Stored data entries
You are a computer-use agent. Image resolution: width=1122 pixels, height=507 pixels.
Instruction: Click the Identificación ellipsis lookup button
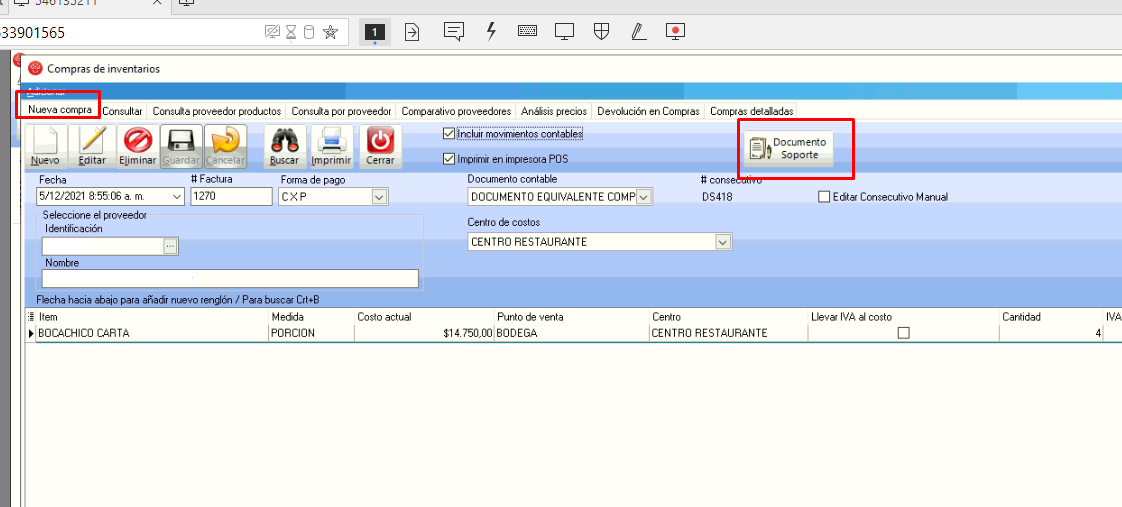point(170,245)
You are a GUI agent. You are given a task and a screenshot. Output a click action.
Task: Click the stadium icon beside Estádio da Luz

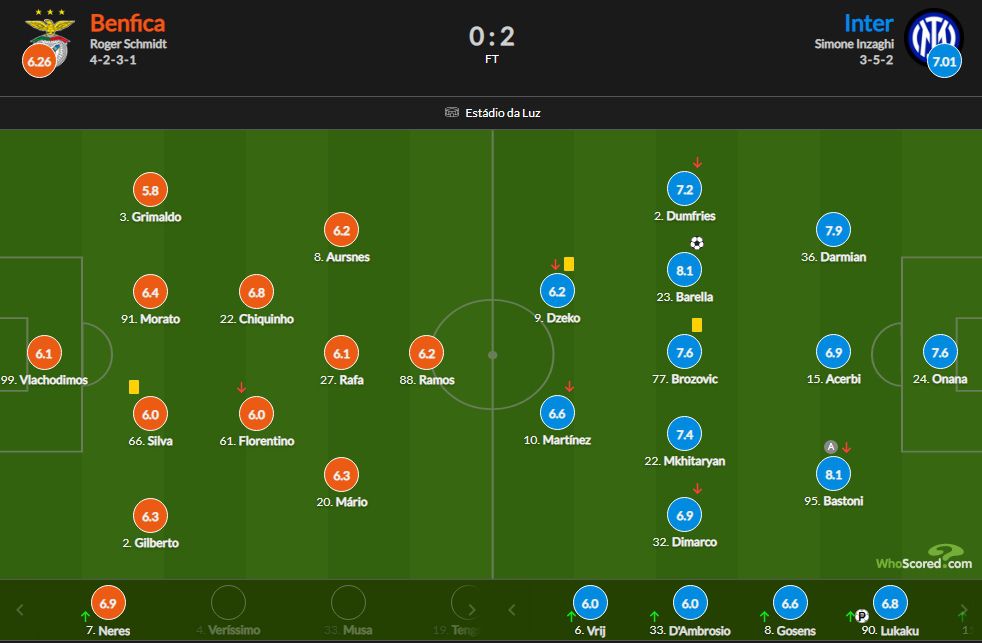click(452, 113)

--

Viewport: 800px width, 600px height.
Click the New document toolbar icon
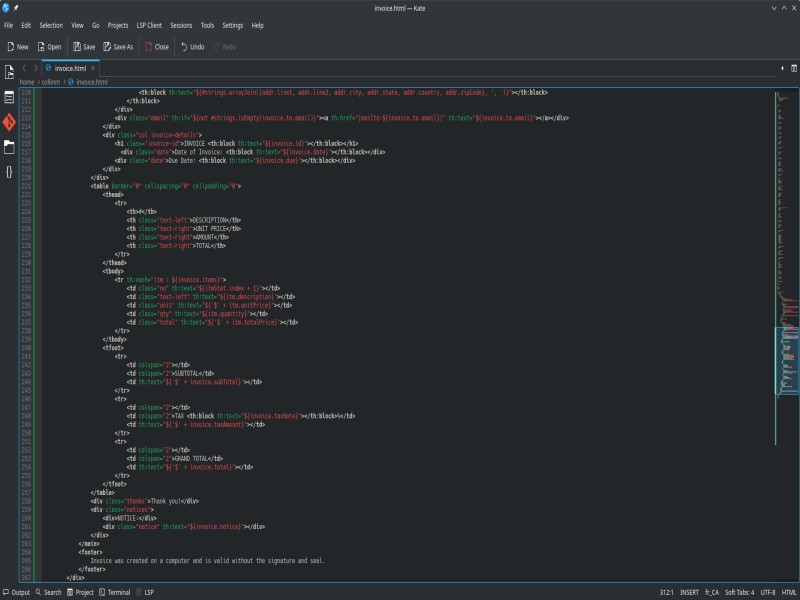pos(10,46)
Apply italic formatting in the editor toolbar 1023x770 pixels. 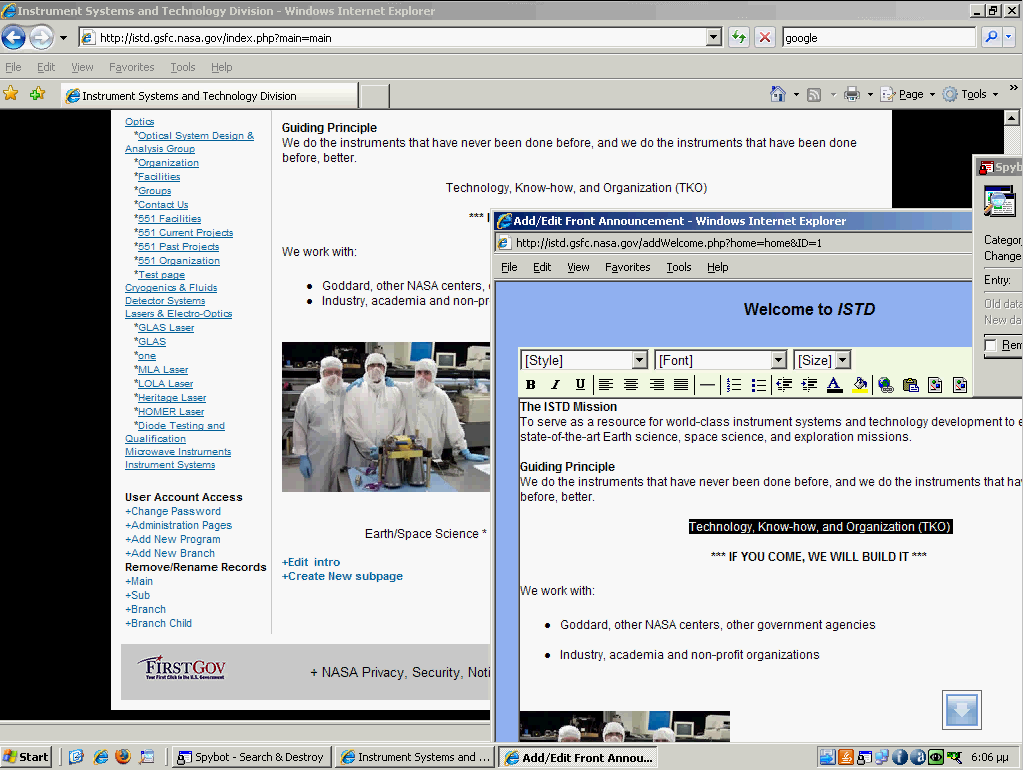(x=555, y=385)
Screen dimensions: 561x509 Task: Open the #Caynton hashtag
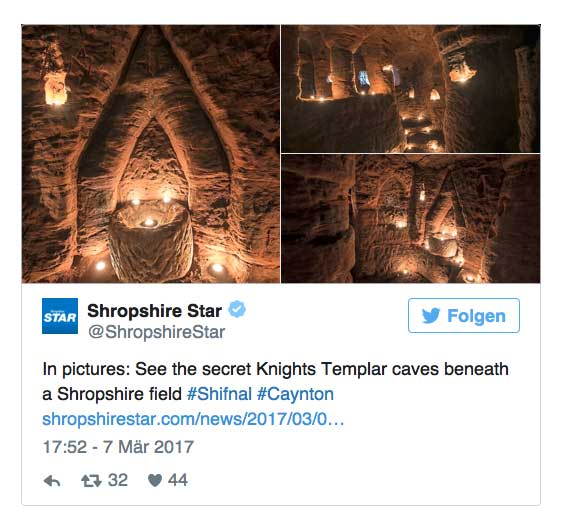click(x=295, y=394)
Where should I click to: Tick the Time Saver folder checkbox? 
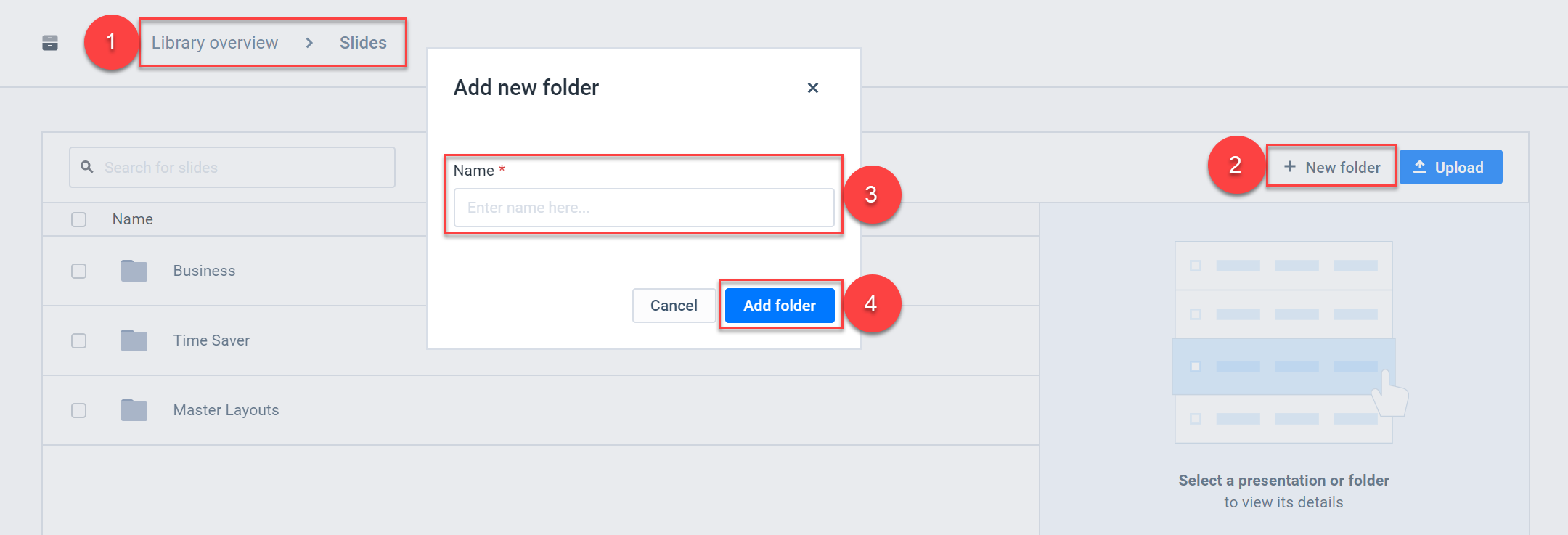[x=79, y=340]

**Problem description**.
Using the data above, tally each line that contains "height". Write only the total.

**Answer box**.
2